In eine ferne Welt führt dies Buch den Leser. Es erzählt von der Magd Dorothea Elisabeth Junk, die ihre uneheliche Tochter dem Kindsvater vor die Tür legte, von Juliane Nolte, deren "blühende Schönheit" den "Verführer" anzog, und von der "Mohrin" Viktoria Laurenti, mit der sich ein fürstlicher Hof schmückte, bevor sie von einem adeligen Offizier ein Kind erwartete. Wie hunderte andere Frauen, die unverheiratet schwanger waren, gingen sie in das neue Göttinger Universitäts-Entbindungshospital. Dort begegneten sie dem ärztlichen Direktor, der sich für den Fortschritt der Geburtshilfe stark machte, und seinen zahlreichen Studenten, die im Verlangen nach praktischer Ausbildung mit den Hebammenschülerinnen konkurrierten.

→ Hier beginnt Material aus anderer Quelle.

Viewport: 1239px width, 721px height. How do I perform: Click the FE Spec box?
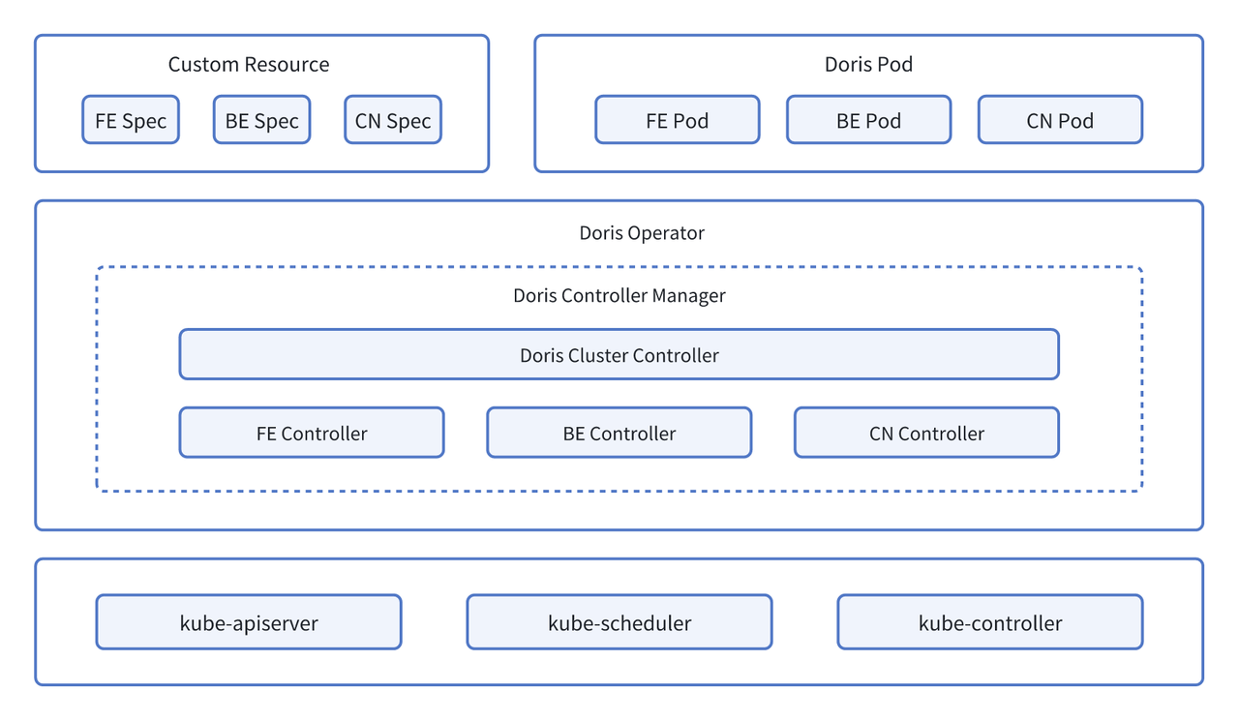pyautogui.click(x=131, y=120)
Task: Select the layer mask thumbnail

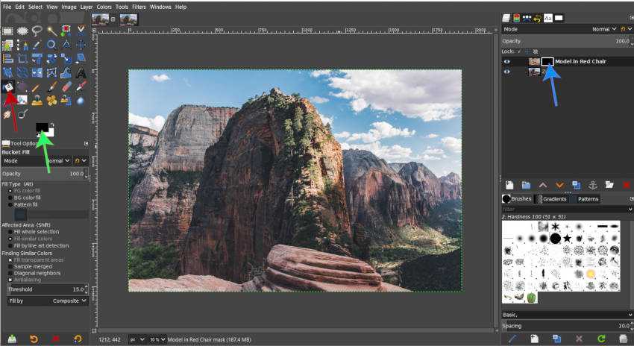Action: click(x=547, y=61)
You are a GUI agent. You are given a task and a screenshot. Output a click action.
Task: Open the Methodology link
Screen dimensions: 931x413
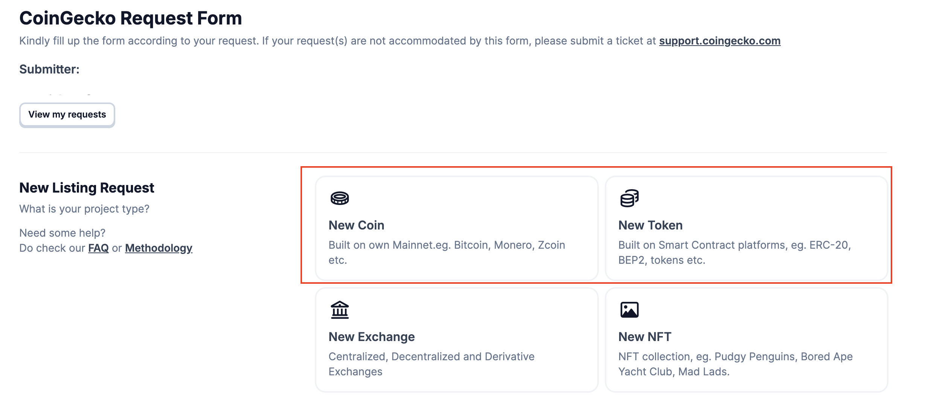159,248
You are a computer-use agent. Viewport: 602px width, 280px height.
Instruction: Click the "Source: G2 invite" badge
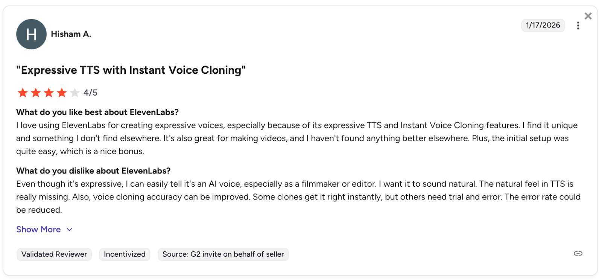click(223, 254)
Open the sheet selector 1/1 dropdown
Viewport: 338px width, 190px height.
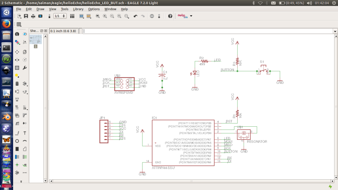pos(64,16)
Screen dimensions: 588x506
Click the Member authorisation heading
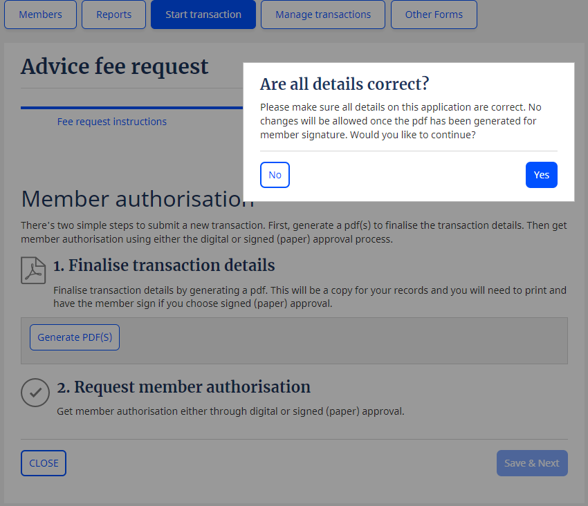click(x=138, y=198)
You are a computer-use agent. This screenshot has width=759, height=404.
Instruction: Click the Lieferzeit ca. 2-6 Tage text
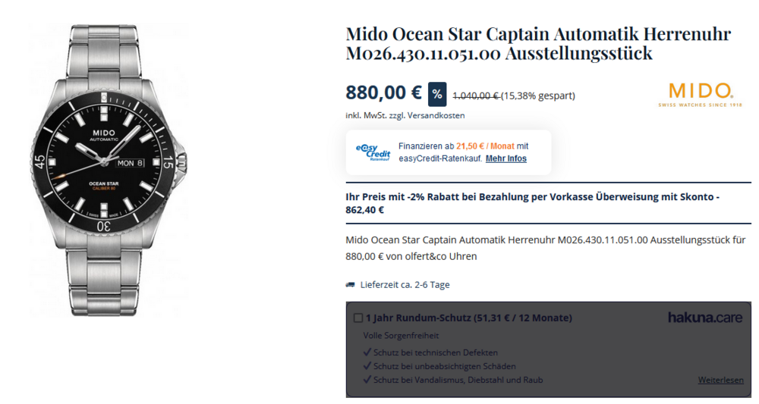[405, 285]
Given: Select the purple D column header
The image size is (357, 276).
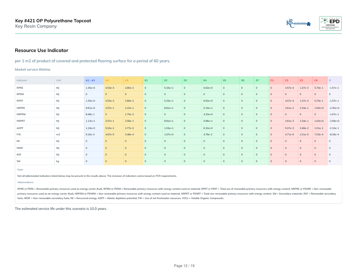Looking at the screenshot, I should coord(330,80).
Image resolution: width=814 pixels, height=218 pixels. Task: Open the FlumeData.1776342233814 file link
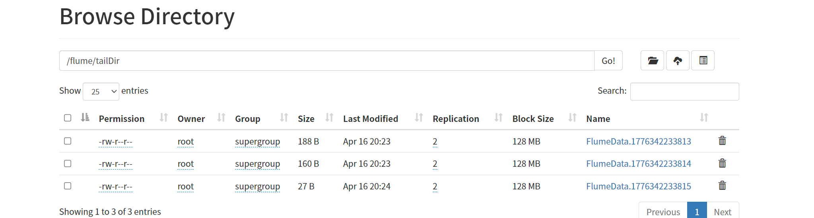638,164
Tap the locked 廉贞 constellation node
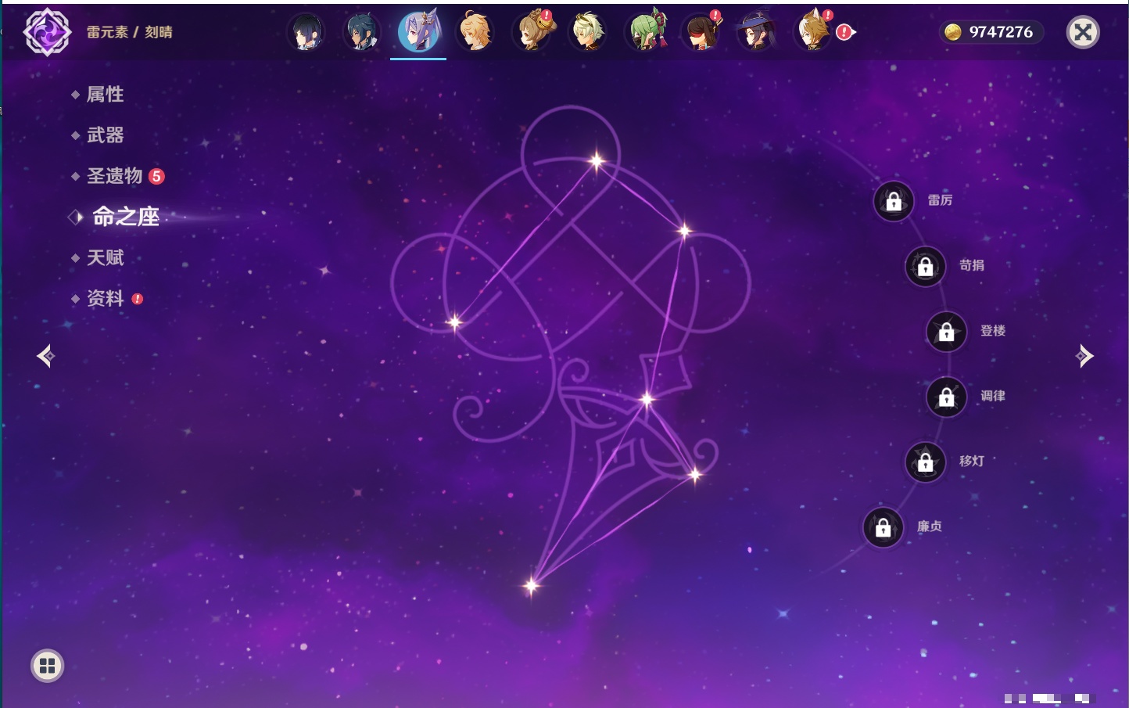Screen dimensions: 1129x708 point(883,527)
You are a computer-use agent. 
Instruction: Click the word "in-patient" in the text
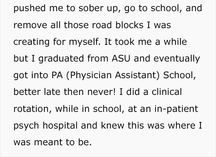pos(176,109)
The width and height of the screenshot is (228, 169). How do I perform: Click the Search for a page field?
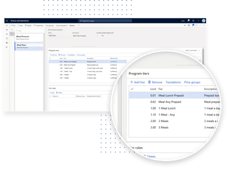point(105,21)
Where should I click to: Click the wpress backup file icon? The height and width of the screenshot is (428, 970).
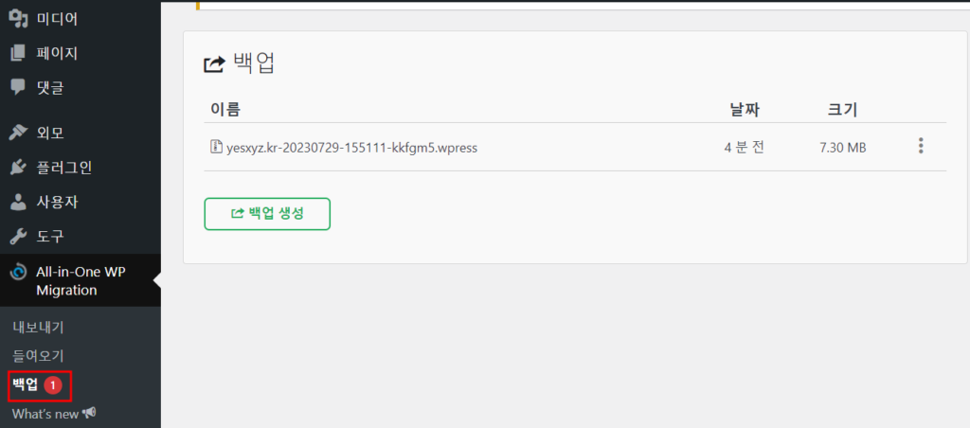click(216, 147)
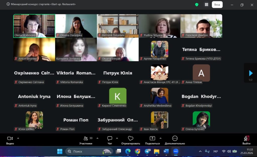Go to next page of participants
The image size is (257, 157).
(250, 73)
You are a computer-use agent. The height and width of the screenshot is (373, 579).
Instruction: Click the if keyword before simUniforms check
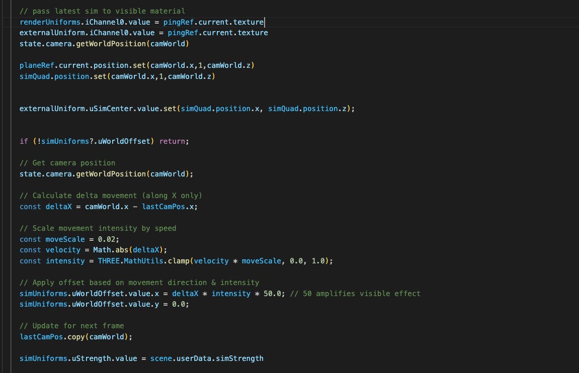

Rezensionsnotiz zu Süddeutsche Zeitung, 03.11.2012

Rezensent Steffen Martus zeigt sich beeindruckt von Jürgen Schlumbohms Studie über das Göttinger Universitäts-Entbindungshospital zwischen 1751 und 1830. Anhand einer Fülle von Material führt der Autor für ihn die Entwicklung der Geburtshilfe vor Augen. Dabei hebt Martus vor allem den Aspekt hervor, dass es sich bei den Entbindenden meist um unverheiratete Frauen in Not gehandelt habe, die für die Mediziner willkommene Forschungsobjekte waren. Er attestiert Schlumbohm eine nüchterne, detaillierte und plastische Darstellung der Verhältnisse im Hospital. Zudem vermerkt er die Sympathie des Autors für die Frauen, die oft degradiert wurden, und deren Schicksale hier dem Vergessen entrissen werden. Sein Fazit: eine Studie frei von Spekulation, die der historischen Komplexität ihres Gegenstandes voll gerecht wird.

Rezensionsnotiz zu Neue Zürcher Zeitung, 27.06.2012

Ein beklemmendes und ergreifendes Bild der Unterschichtsfrauen um 1800 erhält Rezensent Urs Hafner mit diesem, wie er findet, gescheiten, ja grandiosen Buch des Historikers Jürgen Schlumbohm. Der Autor, lässt Hafner wissen, zeichnet anhand von Quellen aus den Archiven des Instituts den Alltag in der Göttinger universitären Entbindungsanstalt nach, erzählt die Fallgeschichten (ein bisschen zu viele, findet Hafner) der entbindenden Mägde, Arbeiterinnen und Prostituierten, beschreibt den Ehrgeiz des leitenden Professors mit der Zange, die sozialen und rechtlichen Bedingungen und liefert so ein Panorama vorindustrieller Lebenswelten, besonders der in prekären Umständen lebenden Frau. Dass er dabei durchaus unpathetisch und differenziert vorgeht, Raum für Ambivalenzen offenhält und seine Quellen behutsam nutzt, flößt Hafner Respekt ein.